33 (M)

3.5K 211 150
                                    

Herkese merhaba :) Finale son 3- 4 bölüm kaldı.

Normalde bu kadar uzun yazmayacaktım ama bölüm sadece smut olsun istemedim ve açıkçası onu da yazamadım doğru düzgün. 4K yazınca biraz saçmalamış olabilirim, üzgünüm :(

Vote ve yorumlarınız için teşekkkür ederim ❤️

Elf poponu tekmeleyeceğim.

Kimin avucuma bırakıp gittiğini bile hatırlamadığım elf şarabını içmeye devam ederken Minseok'un bana yaklaştığını gördüm. Dudaklarına yapışmış gülümsemesi onu özlediğimi hatırlatırken kaybettiğim dengemi bulmaya çalışmıştım kısa bir anlığına.

"Buradasın!" Sıcak elleri etrafımı sararken derin bir nefes aldım. Sesler sanki beynimin içinde gibiydi ve iç sesim her ne kadar susmalarını tembihlese bile o sesleri susturamamıştı. Ona sıkıca karşılık vermeye çalışsam bile uyuşuk bedenimi kontrol edememiş ve üzerine yığılmıştım. Kıkırdaması kulağıma dolarken hızlıca saçlarımı dağıttı. "Ve şimdiden sarhoş olmuşsun."

"Seni görmek çok güzel Minseok. Burada en çok seni özledim biliyor musun? Biliyor musun? Evet, evet biliyorsun." Başımı aşağı yukarı salladığımda gülerek bana eşlik etmişti. Bulanık gören gözlerim bize yaklaşan bir bedeni daha seçebildiğinde yapabildiğim bir hızla arkadaşımın kollarının arasından kaçmaya çalıştım. Yumruklarım Luhan'ın güzel yüzüne vurmak için havaya darbeler fırlatırken o bir hamlede ellerimi tutup bana kocaman sarılmıştı.

"Elf poponu tekmeleyeceğim." dedim çenemi omzunun üzerine bırakırken. Bana elf şarabını kimin verdiğini şimdi fark edebilmiştim. Tanıdık olan ses ama silik olan görüntü tamamen ona aitti.
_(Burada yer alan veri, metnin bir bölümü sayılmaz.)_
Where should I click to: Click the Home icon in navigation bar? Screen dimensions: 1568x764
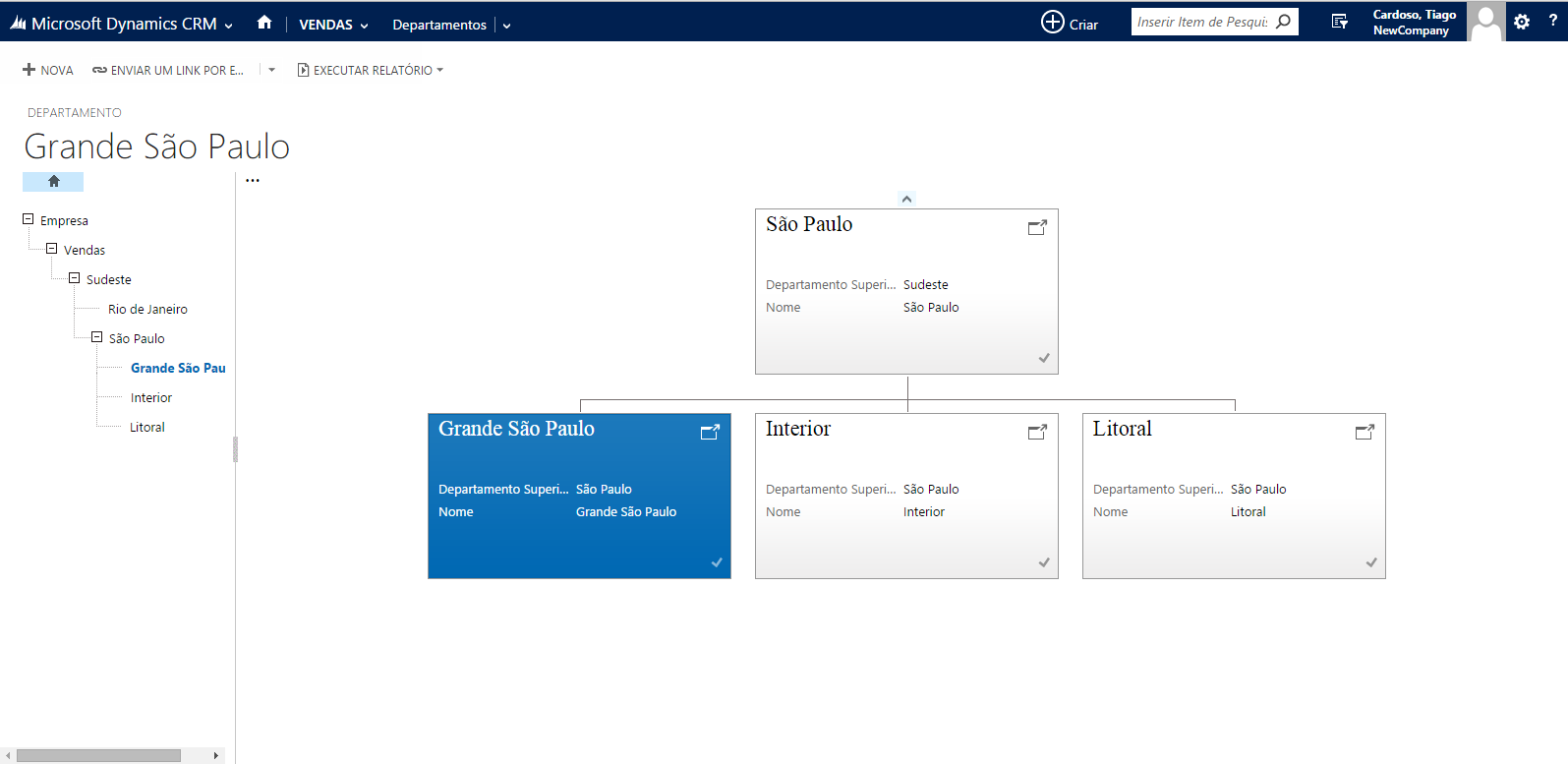pos(263,23)
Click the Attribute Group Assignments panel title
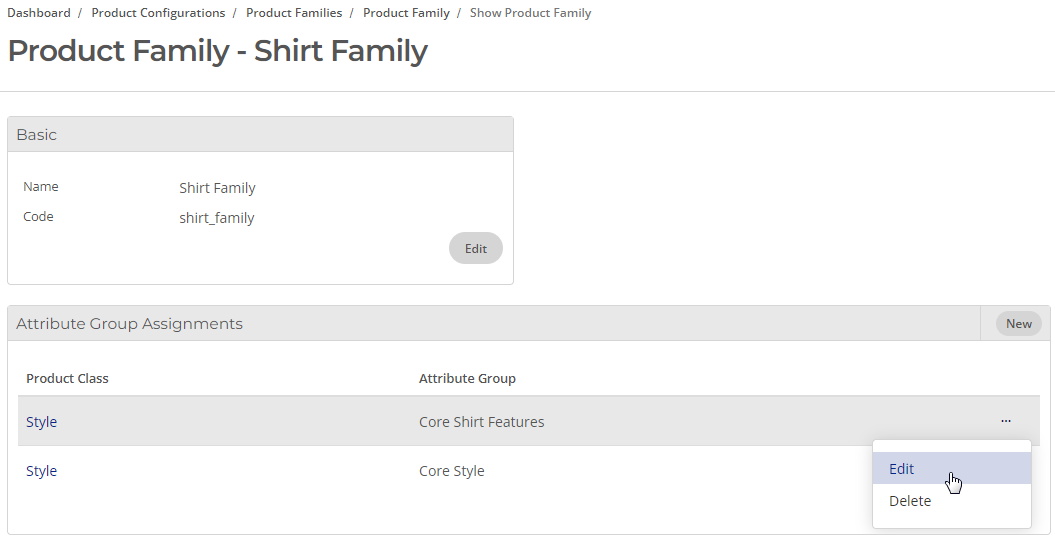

"Bunun için okçulukta ve balta kullanmada çok iyi olmalısın ayrıca yakın dövüşte beni saniyeler içinde yerle bir etmen gerekiyor."

"Jongin benim yerime yapar." Mızmızlanırken onu üzerimden attım ve pekte can acıtıcı olmayan yumruğumla göğsüne vurdum.  "Sarhoş olabilirim ama sana söylemek istediğim bir şeyler var. Öncelikle seni tebrik ederim Jongin bunu söylemem için beni milyon kez uyardı. İkinci söylemek istediğim şey senden nefret ediyorum nasıl olur da bana hiçbir şey anlatmazsın."

"Sehun bunu düğünden sonra konuşsak daha iyi olmaz mı?" Minseok sırtımı okşadığında başımı ayaklarıma çevirdim. Kısa bir zaman dilimi içinde eve geri dönmem gerekiyordu ama  her şeyi yapmak için çok fazla zaman gerekiyordu. Keşke sonsuza dek burada kalmamın bir yolu olsaydı.

" Üzgünüm, sarhoşum ve ne söyleyeceğimi bilemiyorum. İkiniz adına gerçekten mutluyum. Siz favori çiftimsiniz ve bunu söylememi Jongin tembihlemedi. "

Luhan kıkırdayarak her zaman ağlak bir kurt olarak bahsettiği Minseok'u kendisine doğru çekti. "Bunu biliyoruz. Kendim adına sana şunu söylemem gerekiyor eğer sana bir şeyleri bildiğimi söyleseydim her şey daha da zorlaşırdı. Baekhyun için kalbine taştan bir duvar öremezdin. Onun buraya gelmesi senin sayende olmuş gibi görünebilir ama bu bir kaderdi. Chanyeol'un ona mühürlenmesi de öyle. Düğünden sonra senin için bir hediyem var onu almadan bir yere kaybolma sakın. "

Başımı sallayarak onu onayladığımda ikisi kocaman gülümsemeyle bana bakıyorlardı. Buradaki en güzel şey onlardı kesinlikle ve her ne olursa olsun bu değişmeyecekti bundan emindim. Omzumda hissettiğim sıcak dokunuşlarla birlikte dikkatim dağılırken Minseok duruşunu düzeltmiş, Luhan ise gözlerini devirmişti. Jongin onların ilişkilerine nasıl tepki veriyorsa şimdi Luhan aynı şekilde bizim ilişkimize tepki gösteriyordu.